Günümüzde Müslümanlar arasında görülen ve sürekli çözümsüzlüğe doğru derinleşen anlaşmazlıkların temelinde din algısındaki farklılıklar ve yanlışlıklar var diye düşünüyoruz. Şöyle ki:
Din, Yüce Yaratıcının insanlık için belirlediği hayat düsturudur. Dinin çerçevesini asıl belirleyici olan Yüce Allah ve O’nun peygamberidir. Kur’ân, bunun için pek çok ayetinde dinin yalnızca Yüce Allah’a has kılınmasını, dini O’ndan öğrenilmesinin gereğini, Allah’a din öğretmeye kalkılmamasını söyler durur.
Bütün bu uyarılara rağmen, çoğu zaman insanlık, dini Allah’a has kılma noktasında başarılı olamamıştır. Dinin esaslarını belirleme konusunda Allah ve Rasülünün bu yetkisini, kimi zaman başka güçlerle paylaşmaya, kimi zaman da bu yetkiyi tamamen başka güçlere vermeye yeltenmişlerdir.
Yüce Allah’ın dini, itikad, ibadet, ahlak ve muamelatıyla bir bütündür. İlahî sistem, bir bütün olarak kabul edilmeli, bir bütün olarak anlaşılıp hayata geçirilmeli ki dünya ve ahirette sâliklerini mutlu etsin. Dinin bu ana esaslarından birini yahut bir kaçını kabul edip, bir ya da bir kaçını ötelemek dini anlamamak, onu yanlış anlamak demektir. Bu durumda sözgelimi dinin sosyal ve siyasal alanla ilgili hükümlerini öteleyen anlayış, bu alanlara başka anlayışların sızmasına zemin hazırlamış olmaktadırlar.
Şöyle ki İslam’ın itikad, ibadet ve ahlakını önceleyip onun muamelâtla ilgili hükümlerini öteleyenler, düşünce ve eylem hayatlarında oluşan boşluğu Hıristiyanlık, Yahudilik yahut beşerî ideolojilerin sosyal ve siyasal anlayışlarıyla dolduracaklardır. İsteseler de bu böyle olacaktır, istemeseler de. Sözgelimi İslam’ın hakimiyet ve cihad hükümlerini öteleyenler, bunları kendilerine göre yorumlayıp âtıl hale getirenler, uzlaşmacı, tavizkâr, pasif bir Müslüman üretmiş olmaktadırlar.

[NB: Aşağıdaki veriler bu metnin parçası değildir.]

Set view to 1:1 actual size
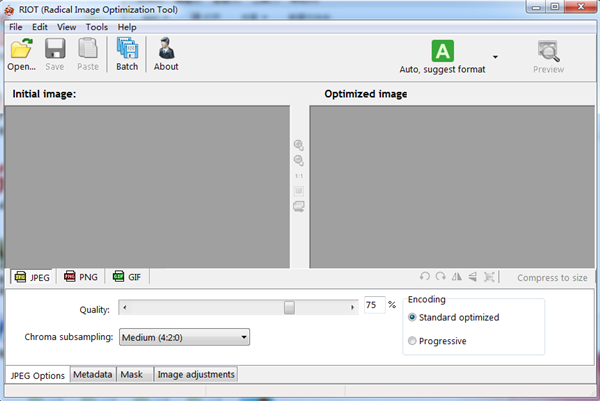This screenshot has height=401, width=600. [298, 175]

Bunun sonucu da sosyal hayattan el çektirilen ve insan eli/dili karışmış bir İslam (!) anlayışı ortaya çıkacaktır. Bu anlayışta artık muhtemel anlaşmazlıklarda Müslüman olduklarını söyleyenler, sorunlarını Allah ve Rasülüne/Kitap ve Sünnetin İlkelerine götürmek yerine, kendi kutsadıkları güçlere, kendi beğendikleri beyinlere götürecekler ve sorunlar çözümsüzlüğe itilmiş olacaktır. Artık dinin yaptırım güçleri devre dışı kalacak ve beşerî yaptırımlar arası kavga büyüyerek sürecektir. Bu durumda herkes kendisinin haklı olduğunu iddia ederek avunmaya, karşı tarafın kesinlikle hatalı olduğunu söyleyerek saldırıya devam edecektir.

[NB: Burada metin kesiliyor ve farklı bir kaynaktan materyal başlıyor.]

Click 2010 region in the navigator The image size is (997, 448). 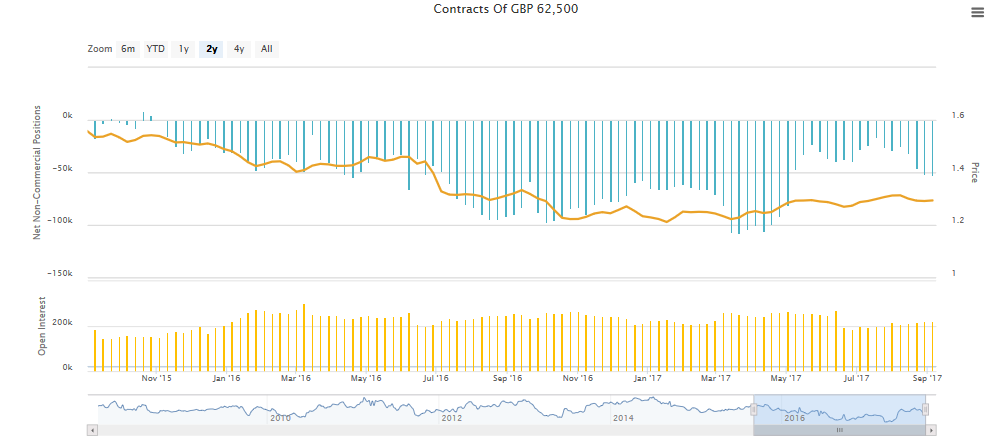click(x=280, y=417)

Oysa Yüce Allah tektir, O’nun ölçülerinde hakikat de tektir. Bir anlaşmazlıkta birden fazla hakikat, bütünüyle birden fazla haklı taraf da olmaz. İnsanlar tek olan Allah’ın ölçülerine dönebilseler bunu görebilecekler, hataları anlayabilecekler, hatada ısrar etmeden ondan dönmenin erdem olduğunu bilecekler, kendileri hatalı ise karşı taraftan özür, Yüce Allah’tan af dilemesini bileceklerdir. Ama müminler anlaşmazlıklarını, Kitap ve Sünnet ölçülerine değil de kendi indî görüşlerine, kendi liderlerine, bencelere, kanaatimcelere, rüyalara, ilhamlara götürdükleri sürece problemler küçülmeyecek büyüyecek, çözülmeyecek karmaşık hale gelecektir.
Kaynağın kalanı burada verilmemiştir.